Aber doch war ich die letzten Stunden bei ihr, meine Geschwister hatten plötzlich keine Zeit mehr und ich mußte alleine die Entscheidung für die 86 jährige Frau nehmen , ob die medizinische Erhaltung aufrecht erhalten sollte oder nicht, nachdem mir der Arzt im KH über Telephon die Situation erklärte daß die Bauchspeicheldrüse sich selbst verdaute bzw. die Nieren nicht mehr funktionieren würden gab ich die schriftliche Einwilligung.
Ich weiß heute noch nicht was mir diesen Moment genau durch den Kopf ging, ich sah sie dort liegen und war froh daß sie erlöst war.

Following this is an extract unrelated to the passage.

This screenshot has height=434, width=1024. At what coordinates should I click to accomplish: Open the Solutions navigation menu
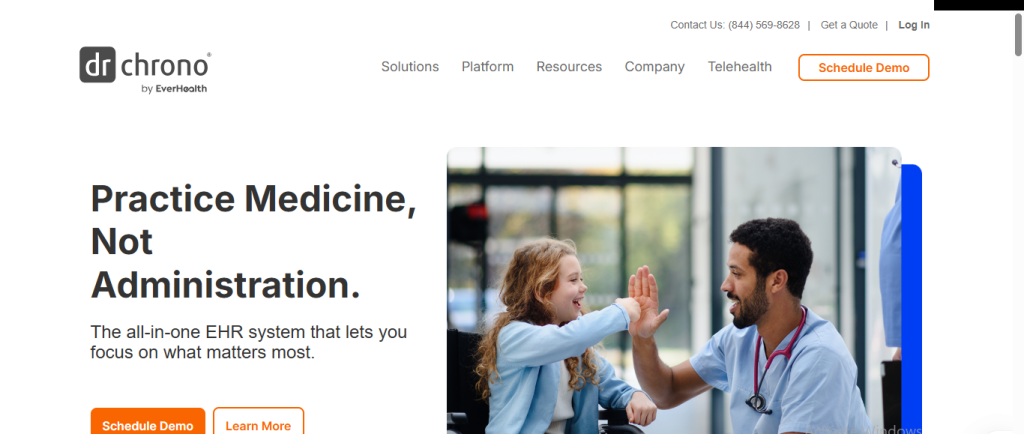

Böse war ich ihr nie, über all die emotionslose kalten Jahre, ich war immer für sie da, wenn sie Hilfe brauchte sie brachte es nie fertig eine richtige Verbindung mit mir aufzubauen, sie dachte immer nur zuerst an sich, ich entschuldigte sie damit daß sie irgendwie nicht zurechnungsfähig war. Und jetzt ruht sie circa 10 Jahren in Frieden.
Das einzige wo mir sehr leid tut daß ich für meine Oma wo mich zum einem großen Teil großzog meine Dankbarkeit nicht zeigen konnte, das tut mir wirklich leid. Phil.

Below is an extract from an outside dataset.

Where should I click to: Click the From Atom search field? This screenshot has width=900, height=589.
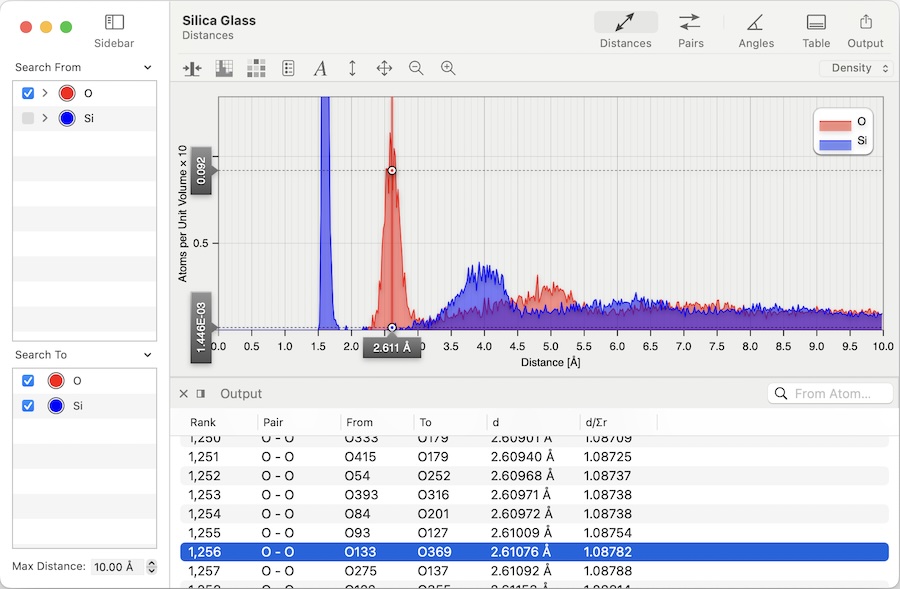[x=838, y=394]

Das einzige wo mir sehr leid tut daß ich für meine Oma wo mich zum einem großen Teil großzog meine Dankbarkeit nicht zeigen konnte, das tut mir wirklich leid. Phil.
Ich glaube durchaus, Phil, dass Du das tust: Dankbarkeit zeigen. Und zwar indem Du sie sehr oft und immer sehr liebevoll erwähnst.
LG, gute Nacht
DW
Das trifft es, @Schorsch.
Es ist die eigene Ehre
die eigene Würde,
es sind die eigenen Wertvorstellungen,
die eigenen Bedürfnisse
die bestimmen,
ob ich mich würdevoll verhalte,
ob ich mich in meiner Würde verletzt fühle.
Mareike
Vielleicht auch passend in diesem Thread: https://www.annabelle.ch/body-soul/gesundheitwellness/autorin-katrin-seyfert-nach-der-alzheimer-diagnose-war-mein-mann-ein-anderer
Mareike
jetzt habe ich den eingestellten link gelesen.
Sehr bewegend.
Wir hatten hier mal die Thematik Demenz/ Alzheimer
und die menschliche Würde.
Vermutlich wird deine Würde am schlimmsten verletzt, wenn
Ausgrenzungen stattfinden.
Wenn eben kein Besuch mehr kommen mag, weil " diese Demente "
aggressiv ist und man nie Ruhe vor ihr hat.
Sie wurden auch nicht mehr eingeladen.
Die beiden Frauen, welche Karin versorgt hatten, sind gemieden worden,
ausgegrenzt.
Karin selber hatte sehr viele Freundinnen.
Das ist vorbei.
Ich bin die einzige, die sie noch besucht, obwohl andere viel näher
dabei wohnen.
Sie sagen, die weiß doch gar nicht mehr, wer ich bin.
Die beiden Frauen haben herum telefoniert.
Alle haben abgesagt. Mit Karin will keine mehr etwas zu tun haben.
Es geht zwar nicht an meine Würde, aber es macht mich wütend und auch
traurig. Dass die demente Karin dermaßen fallen gelassen wird,
nur weil sie dement ist. Das finde ich würdelos.